By Riza Lozada
The country will eventually be using equal amounts of renewable energy, natural gas and coal by 2030, according to an energy-diversification plan of the Department of Energy (DOE).
Coal is currently the top source of fuel for power generation, with a total dependable capacity of 33.7 percent. Energy Secretary Zenaida Monsada said that at the current trend of energy contracts signed, coal would reach 70 percent of the energy mix for power generation by 2030.
Monsada said government policy intervention would realize an ideal 30-percent coal, 30-percent renewable energy, and 30-percent natural-gas mix in power generation.
“Under a business-as-usual scenario, coal will reach 70 percent by 2030,” Monsada said.
To achieve the planned fuel mix, Monsada said various stakeholders and the government will push for the passage of laws on energy efficiency, natural gas, energy projects of national significance and a fuel mix policy.
As of June 2015, the DOE noted that the total dependable capacity of 15,878 megawatts (MW) was 33.7 percent coal, 17.8 percent oil-based, 18.9 percent hydro, 17.4 percent natural gas, 10.1 percent geothermal, and renewable sources comprising 1.2 percent wind, 0.7 percent biomass ad 0.5 percent solar power.
As part of its commitment to increase renewable energy capacity to a 30-percent share in the power-generation mix, the DOE said it would award service contracts that total 1,700 MW in potential capacity to renewable energy projects this year.
“The DOE is committed to increase renewable capacity and maintain a minimum of 30-percent share in the power-generation mix in the coming years,” she said.
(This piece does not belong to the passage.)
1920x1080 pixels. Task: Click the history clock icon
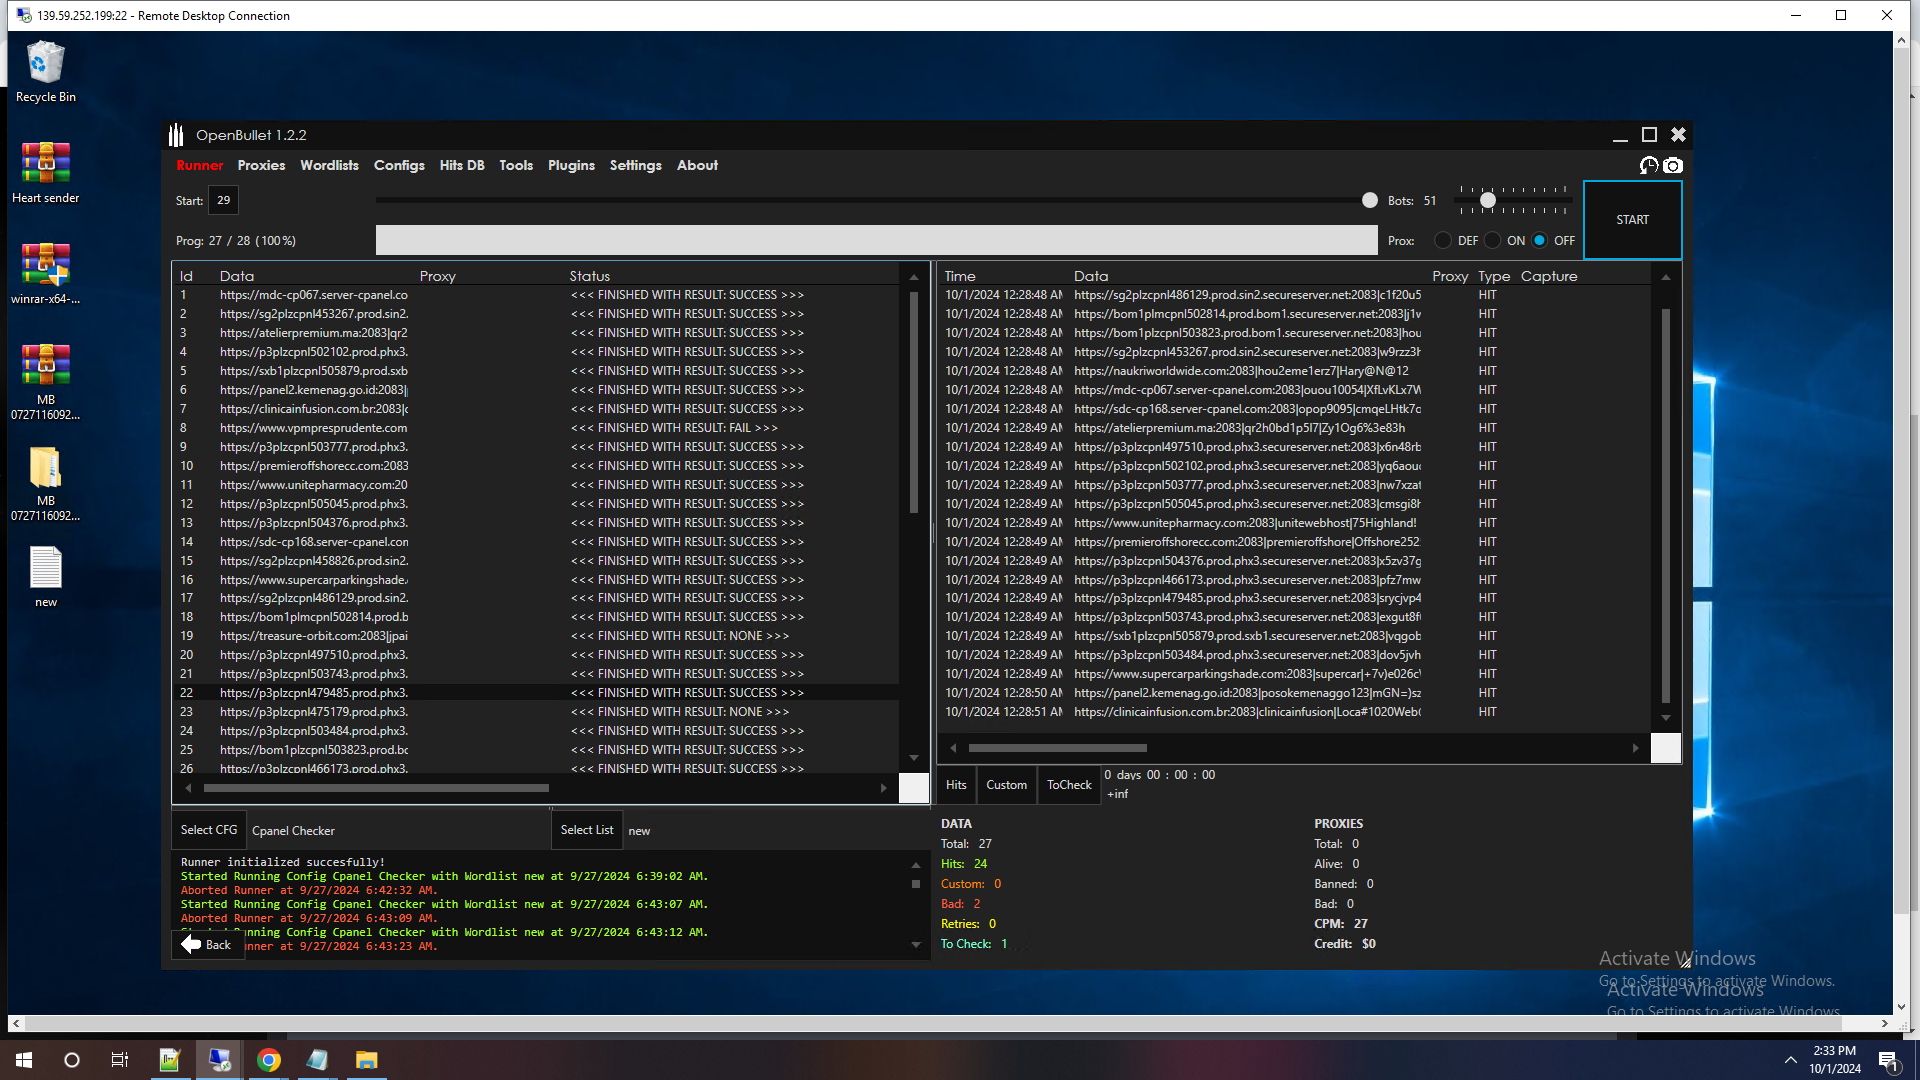point(1649,166)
“Through this government intervention, the country will be able to achieve its undertaking to triple installed renewable-energy capacity by 2030, reflecting its 21st Conference of the Parties pledge and proactively responding to the Asia-Pacific Economic Cooperation’s aspiration of doubling renewable energy capacities of member-economies from 2010 level by 2030,” she said.
Recently, Royal Dutch Shell PLC and France’s Total S.A. expressed interest to set up liquefied natural gas (LNG) terminals in the Philippines.
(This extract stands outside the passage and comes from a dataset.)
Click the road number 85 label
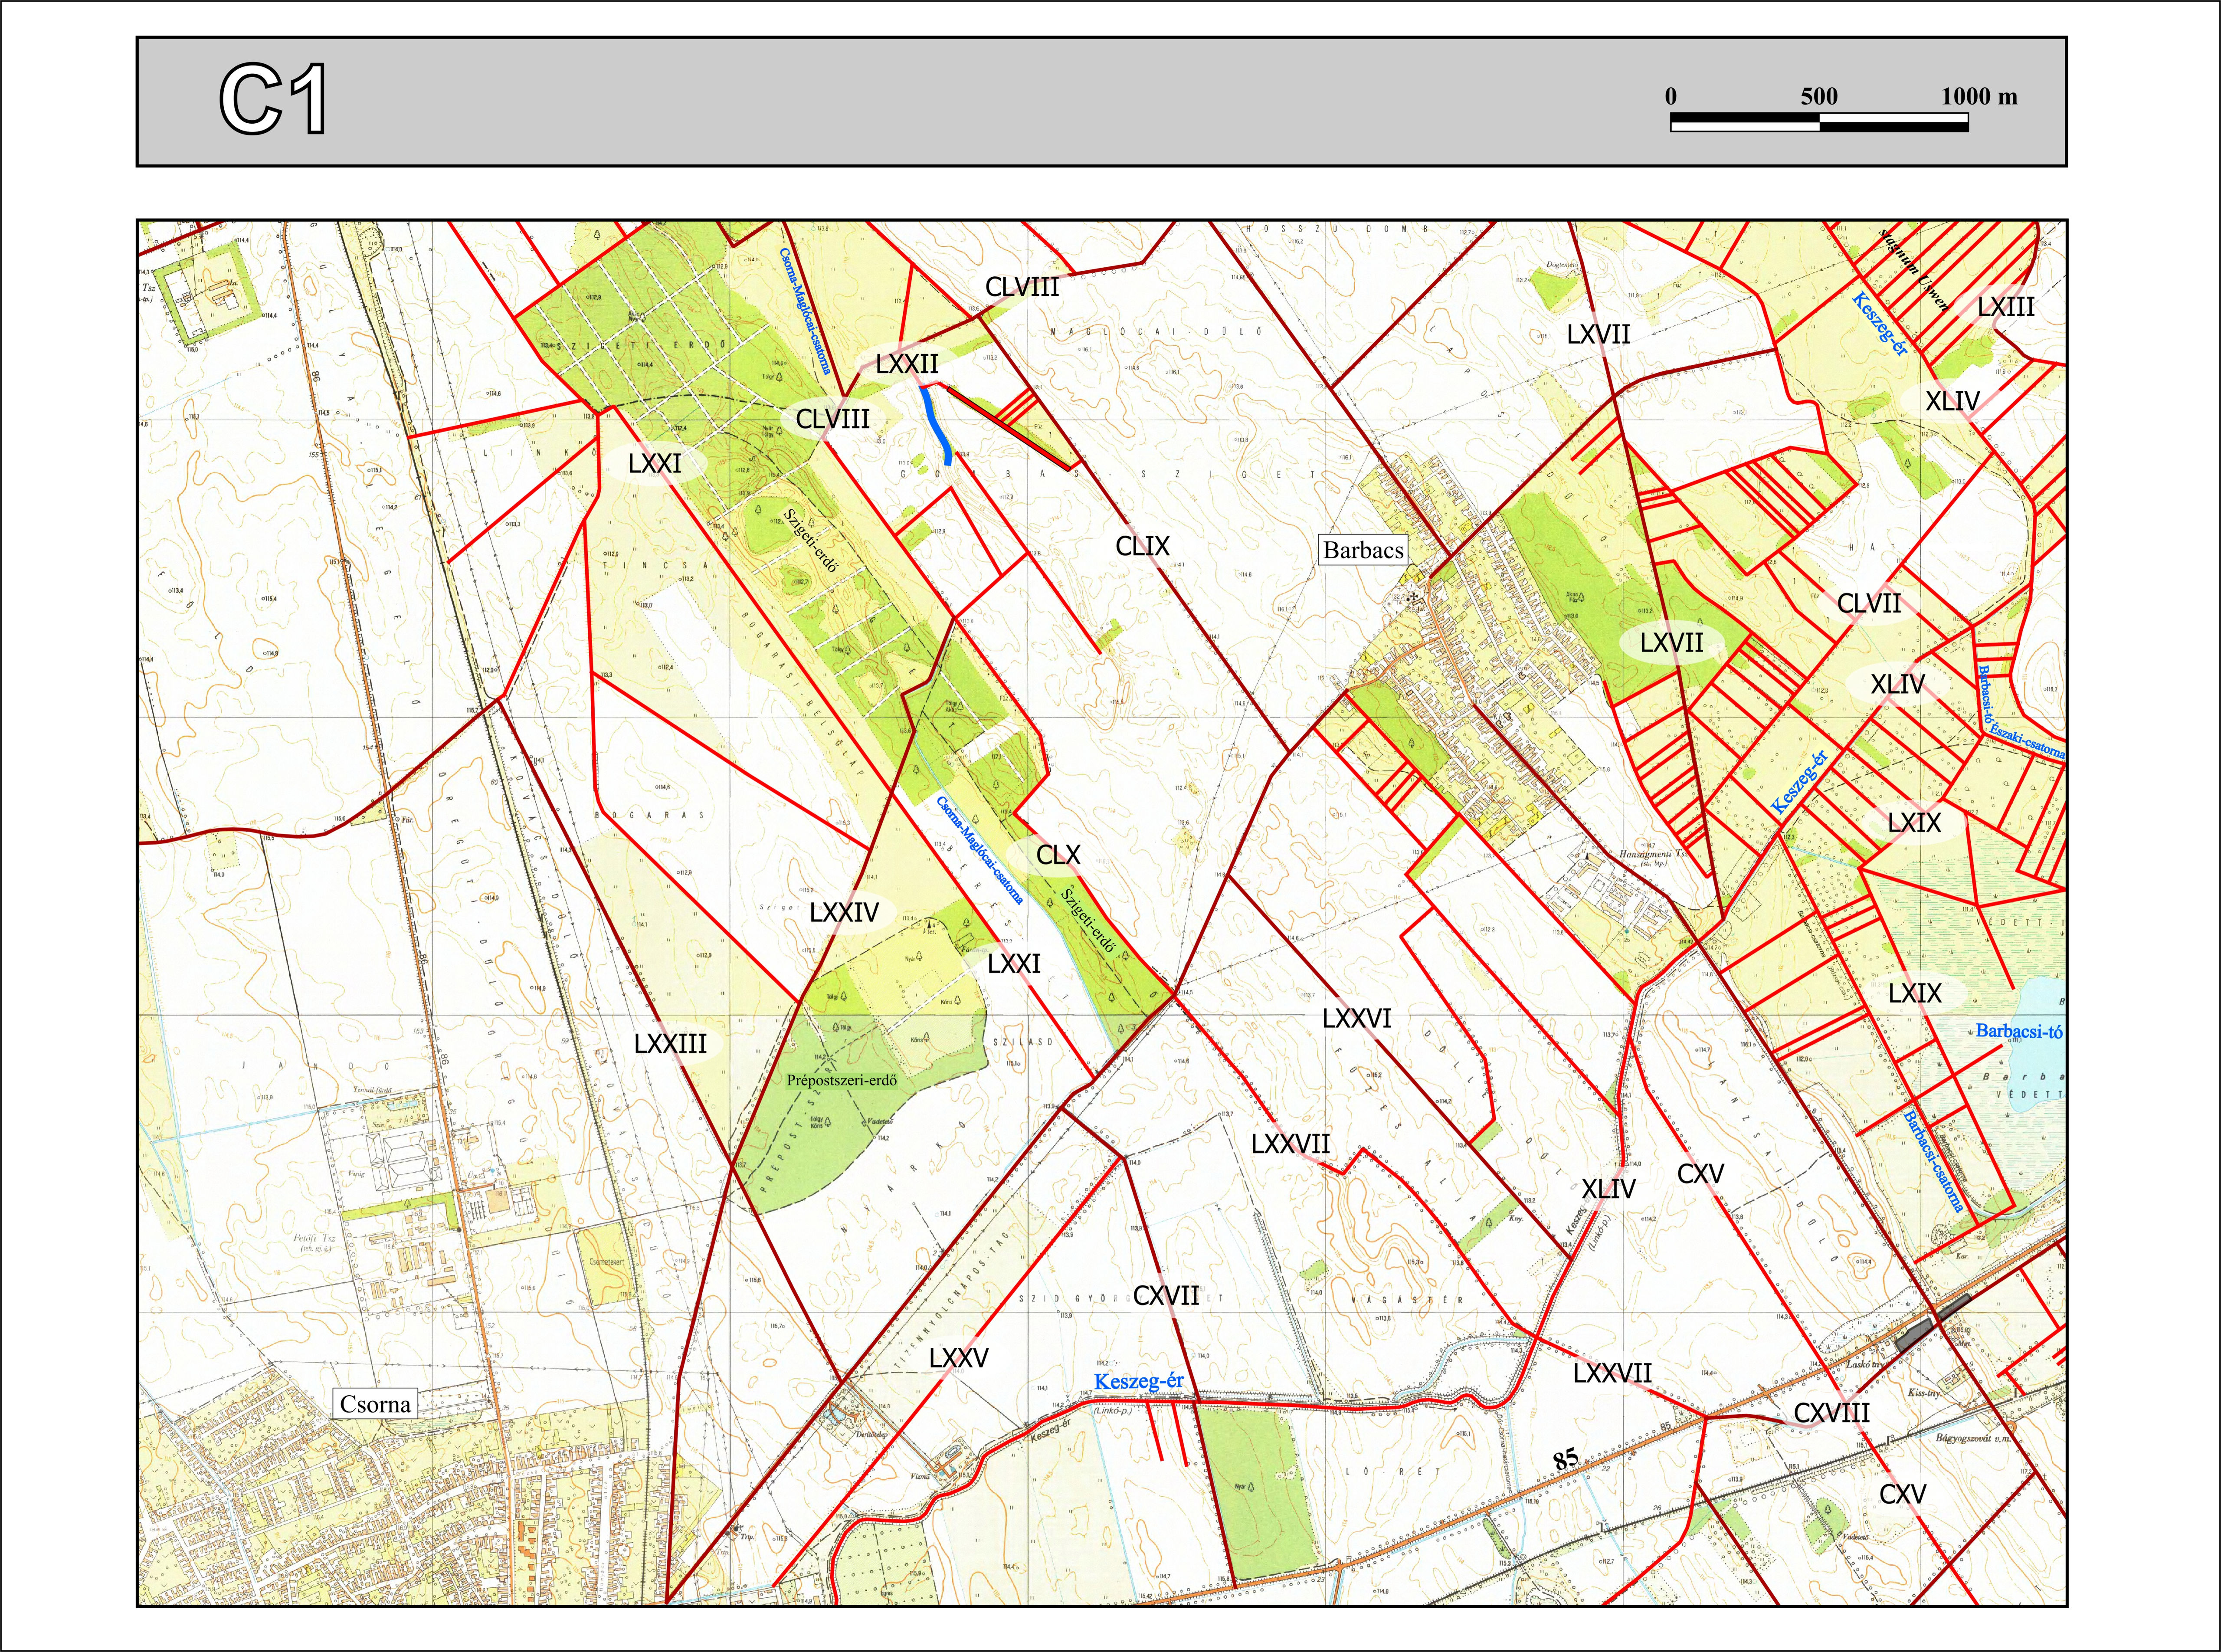 pyautogui.click(x=1565, y=1459)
Pilipinas Shell Petroleum Corp. (PSPC) is finalizing the technical aspects of a front-end engineering design (FEED) study for an LNG facility at the Batangas Bay area by 2017.
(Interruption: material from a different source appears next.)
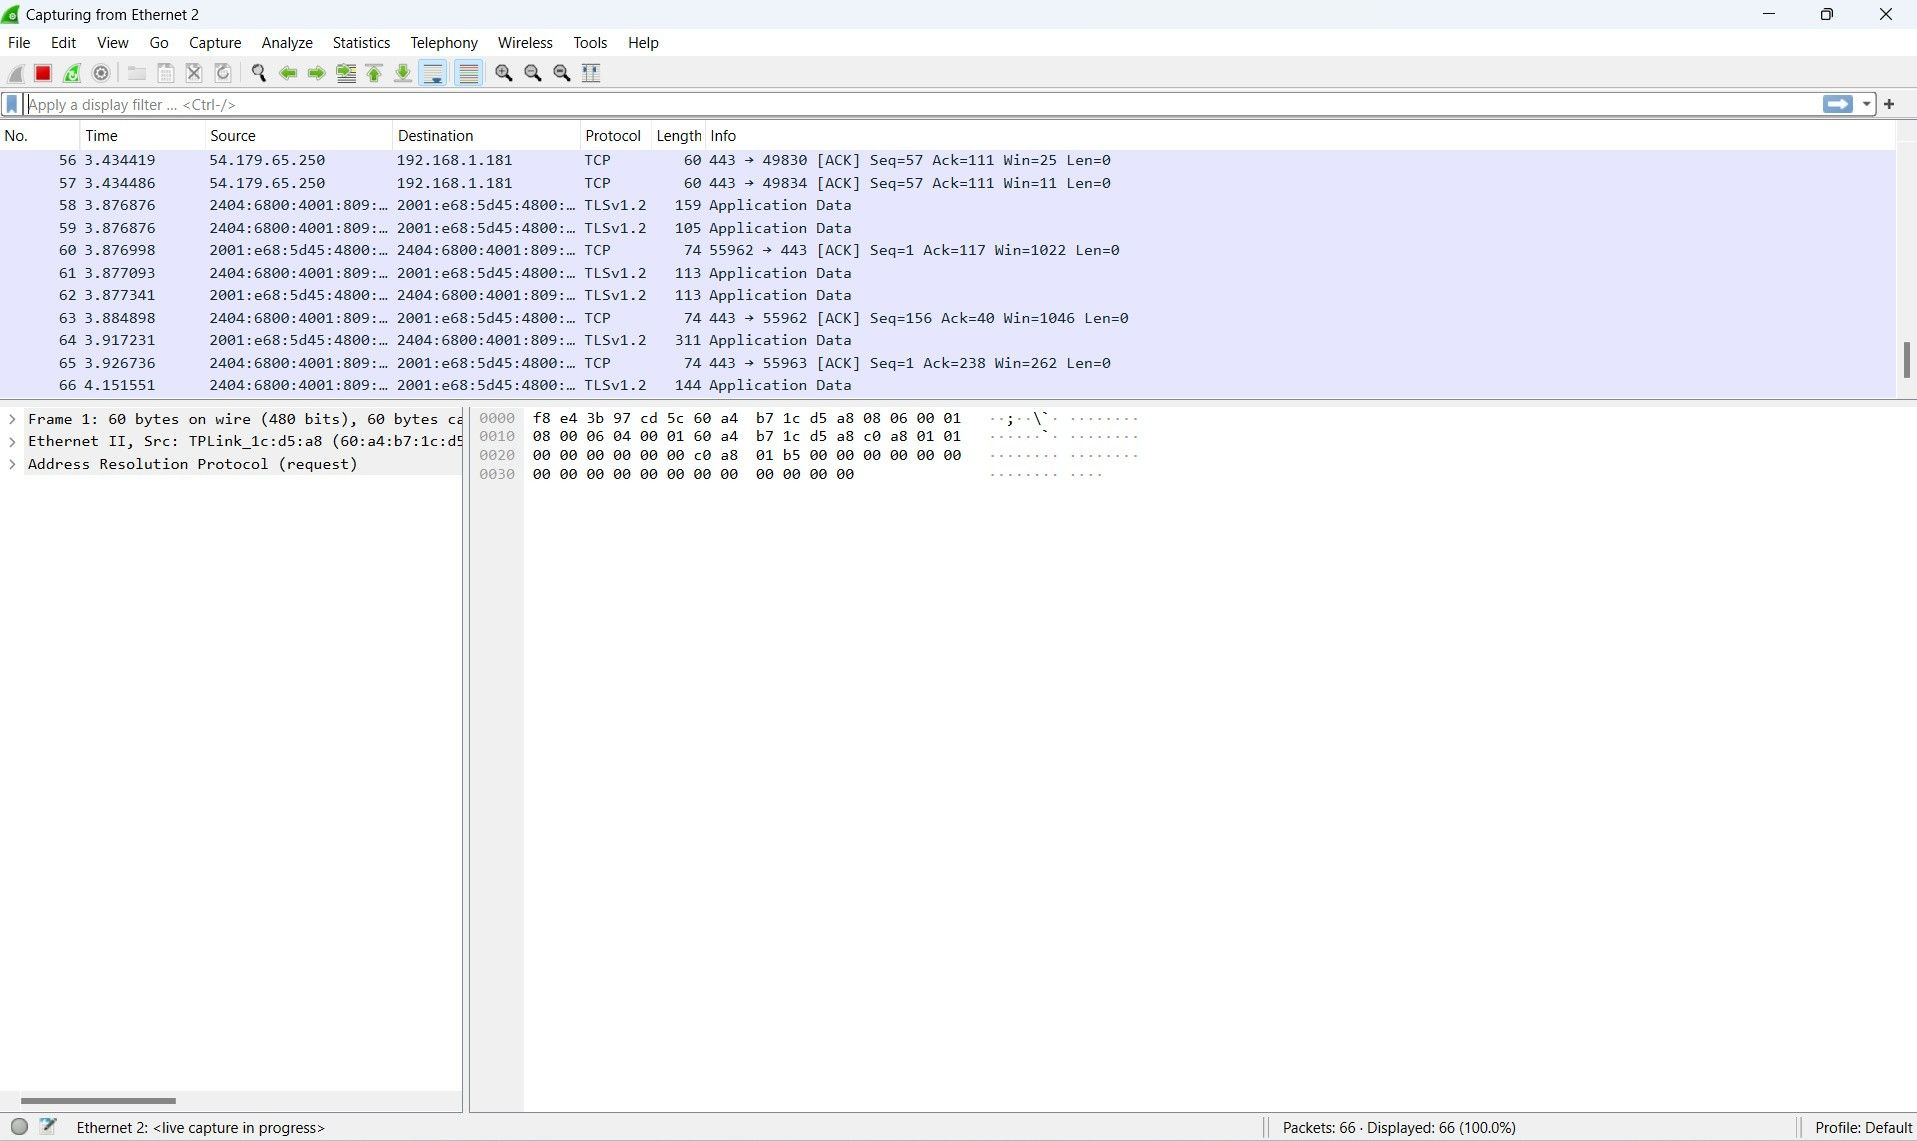The width and height of the screenshot is (1917, 1141).
Task: Toggle the display filter bookmark
Action: coord(12,104)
Sebastian Quinones, managing director of Shell Philippines Exploration B.V. (Spex) said “Pilipinas Shell hopes to deploy a floating storage regasification unit (FSRU) after finalizing the FEED study ahead of a final investment decision (FID) for the project.”
The Spex executive said the company’s investors and shareholders would only approve the project if there is a good and viable plus-minus 10 percent estimate on the total project cost.
Shell is an operator of the deep-water Malampaya gas field in Service Contract 38, located in northwest Palawan province.
The company said an LNG import terminal would help bridge the domestic demand for gas supplies pending the discovery and development of another gas field.
Malampaya’s production now supports three gas-fired power plants that have a total electricity-generating capacity of 2,700 megawatts (MW). Supply from the gas field is projected to deplete by 2024.
Total’s executives also visited Manila last January and held talks with Monsada.
“They are planning to invest in an LNG terminal,” Energy Undersecretary Donato Marcos said.